◆ EXTRAIT SOURCE
════
Après avoir évoqué pendant la campagne présidentielle la possibilité d’un référendum sur ce dossier très sensible, Emmanuel Macron semble avoir changé d’avis sur la méthode en annonçant le 12 septembre qu’il n’excluait pas la possibilité de faire adopter la réforme sous la forme d’un amendement au projet de loi de financement de la Sécurité sociale (PLFSS), qui sera présenté le 26 septembre en Conseil des ministres puis débattu dans l’Hémicycle à partir du 20 octobre. Sans surprise, l’annonce a suscité de vives réactions de la part des syndicats, mais a aussi fracturé la majorité, très divisée sur la tactique à choisir.

«Ni vaciller, ni trembloter»? Cacophonie sur la méthode

L’une des principales attaques est venue de François Bayrou, d’habitude un fidèle soutien d’Emmanuel Macron : dans un entretien au Parisien donné le 17 septembre – jour de lancement du nouveau parti présidentiel Renaissance – le président du MoDem s’est dit «opposé au passage en force».
════
◆ DONNÉES
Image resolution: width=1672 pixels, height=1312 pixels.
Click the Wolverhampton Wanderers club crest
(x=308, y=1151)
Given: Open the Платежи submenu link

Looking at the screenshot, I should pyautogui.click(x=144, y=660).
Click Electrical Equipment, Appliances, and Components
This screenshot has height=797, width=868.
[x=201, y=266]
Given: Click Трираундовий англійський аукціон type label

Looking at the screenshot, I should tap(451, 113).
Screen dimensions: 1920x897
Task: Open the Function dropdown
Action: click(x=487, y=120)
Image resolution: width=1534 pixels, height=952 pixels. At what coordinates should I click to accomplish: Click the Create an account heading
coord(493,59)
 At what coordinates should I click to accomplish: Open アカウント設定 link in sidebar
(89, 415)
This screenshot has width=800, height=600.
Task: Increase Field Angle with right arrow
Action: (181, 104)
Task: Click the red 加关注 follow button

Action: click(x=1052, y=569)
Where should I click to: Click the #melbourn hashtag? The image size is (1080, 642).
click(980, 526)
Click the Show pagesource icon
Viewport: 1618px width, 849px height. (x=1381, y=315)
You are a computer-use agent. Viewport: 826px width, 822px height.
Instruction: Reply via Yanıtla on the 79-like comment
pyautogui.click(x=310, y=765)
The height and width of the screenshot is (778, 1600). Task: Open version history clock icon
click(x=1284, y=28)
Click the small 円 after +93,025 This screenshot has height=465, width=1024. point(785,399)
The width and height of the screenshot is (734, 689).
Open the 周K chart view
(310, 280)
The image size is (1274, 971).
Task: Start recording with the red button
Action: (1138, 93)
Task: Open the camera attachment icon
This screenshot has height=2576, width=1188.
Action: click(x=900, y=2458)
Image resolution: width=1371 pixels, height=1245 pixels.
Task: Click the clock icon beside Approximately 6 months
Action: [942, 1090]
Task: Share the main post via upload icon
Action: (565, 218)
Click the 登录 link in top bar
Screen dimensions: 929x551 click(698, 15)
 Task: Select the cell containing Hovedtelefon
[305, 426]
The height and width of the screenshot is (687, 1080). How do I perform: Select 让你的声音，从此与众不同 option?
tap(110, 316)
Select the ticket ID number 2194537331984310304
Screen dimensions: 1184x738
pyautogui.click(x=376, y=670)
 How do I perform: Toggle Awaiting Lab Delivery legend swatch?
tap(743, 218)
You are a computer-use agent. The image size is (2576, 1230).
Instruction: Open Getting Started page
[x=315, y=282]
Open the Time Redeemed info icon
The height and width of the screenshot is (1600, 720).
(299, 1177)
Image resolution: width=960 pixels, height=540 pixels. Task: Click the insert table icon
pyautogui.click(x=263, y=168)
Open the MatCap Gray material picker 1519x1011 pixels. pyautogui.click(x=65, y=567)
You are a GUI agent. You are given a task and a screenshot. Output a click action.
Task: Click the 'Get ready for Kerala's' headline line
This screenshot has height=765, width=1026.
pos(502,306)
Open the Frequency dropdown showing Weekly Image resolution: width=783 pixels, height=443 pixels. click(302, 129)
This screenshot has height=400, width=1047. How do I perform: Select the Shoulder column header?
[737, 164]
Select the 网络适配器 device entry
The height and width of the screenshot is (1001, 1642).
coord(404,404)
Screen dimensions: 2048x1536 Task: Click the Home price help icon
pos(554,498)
════
◆ CONSIGNE
D'après l'extrait source, à partir de quelle date le projet de loi de financement de la Sécurité sociale doit-il être débattu dans l'Hémicycle ?

◆ RÉPONSE ATTENDUE
À partir du 20 octobre.